CAUTION

Kenyan truckers urged to withdraw their services from South Sudan over insecurity

Those already en-route advised to arrange with clients to collect their goods at the Customers yard in Elegu Border

In Summary
  • The Kenya Transporters Association has told its members to withdraw their services from South Sudan immediately until security is assured.
  • The Juba-Nimule highway which Kenyan drivers use to ferry transit goods to South Sudan is notorious for ambushes and illegal roadblocks.
Long-distance cargo trucks on the Amagoro-Malaba highway
BORDER SNARL-UP: Long-distance cargo trucks on the Amagoro-Malaba highway
Image: EMOJONG OSERE

Kenya Transporters Association has raised concerns over the number of Kenyan trucks being set ablaze and drivers killed in South Sudan.

“We wish to advise transporters not to use the Yei – Juba road as there is no guaranteed security by the authorities,” said the Association in a statement.

The association has told its members to withdraw their services from South Sudan immediately until security is assured.

Those already en-route, we advise that you arrange with your clients to collect their goods at the Customers yard in Elegu Border
Kenya Transporters Association

“Those already en-route, we advise that you arrange with your clients to collect their goods at the Customers yard in Elegu Border,” the association added.

The Juba-Nimule highway connects the capital of South Sudan to the border with Uganda, the main route Kenyan drivers use to ferry transit goods to South Sudan. 

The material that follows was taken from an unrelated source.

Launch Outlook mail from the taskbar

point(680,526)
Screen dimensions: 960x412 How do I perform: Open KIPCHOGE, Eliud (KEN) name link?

The highway is notorious for ambushes and illegal roadblocks by some of the militia groups in South Sudan. 

The country returned to normalcy after seven years of war in February last year, following the formation of a transitional government of national unity.

However, some groups have refused to sign the peace deal, allowing continued sporadic attacks on civilians across the country.

South Sudan had turned a lucrative place for business that attracted businessmen from Ethiopia, Uganda, Eritrea, Kenya and DR Congo after signing of the Comprehensive Peace Agreement (CPA) in 2005.

This however has been dented by insecurity that cropped in South Sudan and led to attacks on foreign traders who were accused by locals of hijacking their businesses.